A metal legionary canteen in exceptional condition from the 4th century A.D. has been discovered at an ancient sanctuary site in the town of Seynod in southeastern France. Archaeologists from the National Institute for Preventive Archaeological Research (INRAP) were excavating the site near a future commercial area when they unearthed the remains of a Roman-era sacred precinct with at least two, perhaps three small temples and 42 pits in which religious offerings were deposited. Only the stone foundations of the structures survive, but for two out of the three, the floor plan of cella (a closed temple space) and vestibule can be clearly identified. Only a 16-foot section of wall and two wingwalls have survived from the third building, so while it’s likely that it too was a temple, too much of it has been destroyed to confirm.
It’s hard to date the sanctuary site itself. The enclosure ditch surrounding the precinct, possibly the first phase of construction, dates to the first half of the 1st century. Ceramics from the late 1st, early 2nd centuries were found at the southern part of the site. The small temples and pits date to the first half of the 4th century.

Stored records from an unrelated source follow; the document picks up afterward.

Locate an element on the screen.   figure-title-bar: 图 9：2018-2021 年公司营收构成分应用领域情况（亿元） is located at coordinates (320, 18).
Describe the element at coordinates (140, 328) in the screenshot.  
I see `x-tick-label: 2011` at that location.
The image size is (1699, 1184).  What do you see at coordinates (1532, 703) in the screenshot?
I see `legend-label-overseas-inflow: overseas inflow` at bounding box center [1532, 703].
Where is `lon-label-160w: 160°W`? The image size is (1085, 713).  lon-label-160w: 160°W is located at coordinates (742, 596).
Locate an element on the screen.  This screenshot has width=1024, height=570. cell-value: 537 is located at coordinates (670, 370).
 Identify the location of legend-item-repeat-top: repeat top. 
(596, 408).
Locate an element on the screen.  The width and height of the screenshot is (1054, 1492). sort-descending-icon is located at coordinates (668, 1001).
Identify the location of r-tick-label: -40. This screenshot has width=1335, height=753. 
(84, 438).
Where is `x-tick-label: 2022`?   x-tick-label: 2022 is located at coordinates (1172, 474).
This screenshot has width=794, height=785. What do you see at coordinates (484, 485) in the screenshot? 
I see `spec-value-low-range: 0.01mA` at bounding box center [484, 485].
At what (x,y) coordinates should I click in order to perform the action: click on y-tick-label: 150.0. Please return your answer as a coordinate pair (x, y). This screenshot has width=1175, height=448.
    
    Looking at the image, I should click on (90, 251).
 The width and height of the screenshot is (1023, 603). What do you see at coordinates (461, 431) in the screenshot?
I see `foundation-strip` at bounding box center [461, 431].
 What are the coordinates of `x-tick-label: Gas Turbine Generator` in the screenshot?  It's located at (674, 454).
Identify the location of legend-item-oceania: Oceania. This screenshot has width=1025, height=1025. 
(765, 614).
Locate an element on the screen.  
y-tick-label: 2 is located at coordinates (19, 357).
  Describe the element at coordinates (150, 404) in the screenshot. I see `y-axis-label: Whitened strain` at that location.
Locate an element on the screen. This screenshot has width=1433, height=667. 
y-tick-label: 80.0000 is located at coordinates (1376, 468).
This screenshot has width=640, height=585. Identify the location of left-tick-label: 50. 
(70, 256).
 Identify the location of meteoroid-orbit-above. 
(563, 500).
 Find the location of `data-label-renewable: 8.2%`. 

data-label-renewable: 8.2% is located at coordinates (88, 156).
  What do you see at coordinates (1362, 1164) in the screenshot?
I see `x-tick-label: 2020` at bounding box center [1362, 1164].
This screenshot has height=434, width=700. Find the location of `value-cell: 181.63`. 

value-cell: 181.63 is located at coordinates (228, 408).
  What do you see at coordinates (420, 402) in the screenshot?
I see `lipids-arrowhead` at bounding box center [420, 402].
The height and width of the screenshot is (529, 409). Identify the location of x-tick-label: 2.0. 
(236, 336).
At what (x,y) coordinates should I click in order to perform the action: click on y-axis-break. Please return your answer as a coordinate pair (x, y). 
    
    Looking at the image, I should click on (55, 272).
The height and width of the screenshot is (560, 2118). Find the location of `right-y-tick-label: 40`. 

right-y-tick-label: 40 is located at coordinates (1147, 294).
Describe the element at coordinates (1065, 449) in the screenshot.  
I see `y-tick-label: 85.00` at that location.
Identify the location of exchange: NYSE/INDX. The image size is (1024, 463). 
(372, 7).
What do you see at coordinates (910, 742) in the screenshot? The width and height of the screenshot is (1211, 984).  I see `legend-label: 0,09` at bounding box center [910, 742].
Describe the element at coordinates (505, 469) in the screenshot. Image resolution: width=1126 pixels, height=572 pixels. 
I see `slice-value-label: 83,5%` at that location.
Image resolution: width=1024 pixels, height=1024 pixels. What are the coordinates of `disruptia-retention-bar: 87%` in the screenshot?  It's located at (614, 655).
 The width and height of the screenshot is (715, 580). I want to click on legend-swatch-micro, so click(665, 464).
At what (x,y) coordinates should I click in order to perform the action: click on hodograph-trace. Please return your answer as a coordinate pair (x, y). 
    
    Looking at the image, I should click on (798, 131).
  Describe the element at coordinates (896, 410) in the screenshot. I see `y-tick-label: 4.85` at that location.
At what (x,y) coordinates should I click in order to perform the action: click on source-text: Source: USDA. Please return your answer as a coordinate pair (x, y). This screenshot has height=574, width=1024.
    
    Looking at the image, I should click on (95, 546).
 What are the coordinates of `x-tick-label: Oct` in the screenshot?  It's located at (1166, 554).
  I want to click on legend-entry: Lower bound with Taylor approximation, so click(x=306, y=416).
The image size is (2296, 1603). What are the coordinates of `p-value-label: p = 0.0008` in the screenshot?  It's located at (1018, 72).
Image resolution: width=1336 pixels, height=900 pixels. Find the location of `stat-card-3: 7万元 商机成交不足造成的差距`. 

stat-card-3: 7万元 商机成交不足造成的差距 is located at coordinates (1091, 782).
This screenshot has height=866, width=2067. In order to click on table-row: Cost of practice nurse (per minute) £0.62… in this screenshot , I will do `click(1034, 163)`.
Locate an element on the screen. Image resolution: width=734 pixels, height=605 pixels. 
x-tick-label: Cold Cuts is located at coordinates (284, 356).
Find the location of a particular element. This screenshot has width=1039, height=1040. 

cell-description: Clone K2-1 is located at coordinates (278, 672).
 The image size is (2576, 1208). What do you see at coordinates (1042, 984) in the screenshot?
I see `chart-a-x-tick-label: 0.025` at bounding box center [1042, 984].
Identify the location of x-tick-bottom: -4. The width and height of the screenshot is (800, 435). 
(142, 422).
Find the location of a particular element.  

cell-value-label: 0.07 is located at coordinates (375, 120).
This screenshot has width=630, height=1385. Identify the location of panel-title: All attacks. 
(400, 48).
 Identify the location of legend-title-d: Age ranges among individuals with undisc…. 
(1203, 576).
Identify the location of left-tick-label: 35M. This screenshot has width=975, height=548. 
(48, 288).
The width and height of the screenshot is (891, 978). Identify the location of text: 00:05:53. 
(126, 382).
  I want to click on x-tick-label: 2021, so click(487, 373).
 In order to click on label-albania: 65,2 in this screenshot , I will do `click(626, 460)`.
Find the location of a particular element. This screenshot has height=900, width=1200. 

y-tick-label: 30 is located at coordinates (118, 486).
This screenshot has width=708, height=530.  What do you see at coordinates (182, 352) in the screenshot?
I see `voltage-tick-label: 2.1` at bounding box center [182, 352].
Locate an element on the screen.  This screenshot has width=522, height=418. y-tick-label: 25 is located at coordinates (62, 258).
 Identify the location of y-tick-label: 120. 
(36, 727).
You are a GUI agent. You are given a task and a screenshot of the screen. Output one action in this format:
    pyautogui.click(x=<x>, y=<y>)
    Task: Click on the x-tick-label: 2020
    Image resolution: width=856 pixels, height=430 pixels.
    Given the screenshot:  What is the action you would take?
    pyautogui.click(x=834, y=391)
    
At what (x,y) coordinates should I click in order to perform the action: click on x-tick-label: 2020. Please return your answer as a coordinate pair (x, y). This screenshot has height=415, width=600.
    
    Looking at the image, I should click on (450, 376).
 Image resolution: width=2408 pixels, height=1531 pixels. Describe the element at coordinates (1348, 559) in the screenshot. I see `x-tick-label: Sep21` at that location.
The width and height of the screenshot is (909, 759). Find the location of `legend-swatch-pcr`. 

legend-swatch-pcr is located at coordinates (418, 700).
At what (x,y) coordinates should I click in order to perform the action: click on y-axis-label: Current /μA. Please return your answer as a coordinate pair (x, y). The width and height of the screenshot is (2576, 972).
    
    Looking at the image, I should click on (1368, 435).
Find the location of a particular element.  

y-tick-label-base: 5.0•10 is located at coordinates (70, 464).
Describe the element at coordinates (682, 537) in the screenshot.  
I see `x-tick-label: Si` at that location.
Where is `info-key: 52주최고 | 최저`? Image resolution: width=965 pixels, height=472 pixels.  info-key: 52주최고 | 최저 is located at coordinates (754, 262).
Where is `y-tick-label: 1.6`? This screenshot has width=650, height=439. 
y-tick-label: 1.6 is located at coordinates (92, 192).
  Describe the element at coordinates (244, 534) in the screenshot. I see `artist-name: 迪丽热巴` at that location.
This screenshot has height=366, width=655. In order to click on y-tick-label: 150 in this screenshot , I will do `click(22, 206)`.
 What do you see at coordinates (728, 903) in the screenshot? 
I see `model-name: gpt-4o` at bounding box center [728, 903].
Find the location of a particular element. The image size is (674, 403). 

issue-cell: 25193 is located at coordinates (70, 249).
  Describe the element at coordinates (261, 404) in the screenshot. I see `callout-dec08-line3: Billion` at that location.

Forty-one of the 42 pits are clustered in three groups of 13, 14 and 14. They vary widely in size, the largest opening more than six feet wide, the smallest just a foot and a half. Inside some of them were found rich furnishings, including coins, pottery and figurines. The canteen was found in one of them.
It is an iron and copper alloy flask called a laguncula that was part of the standard gear of the Roman legionary. It is one of only three ever discovered in Gaul one of very few complete ones ever found anywhere. It is made of two round iron shells joined together by flat copper alloy brackets. A copper alloy handle was attached to loops fixed at the top of the brackets. The copper alloy stopper is still in place. It was connected to the flask with a bronze wire of which a fragment remains. The base, also copper alloy, is intact with all of the fasteners which crimp the flask together. It is decorated with concentric circles similar to those you see in the feet of metal vases.
The canteen had a padlock, suggesting that it was used to carry something more meaningful than the water or oil that legionaries carried with them on campaigns. By an extreme stroke of archaeological good fortune, the flask contains organic residue. Researchers were able to draw four samples of it during the conservation process. Analysis revealed that it was mostly millet with small quantities of blackberries and dairy. There are also traces of pitch from a conifer and plant material with high levels of oleanolic acid (olive or olive oil, I’d guess). All the ingredients had been heated or cooked together. This was almost certainly a food offering.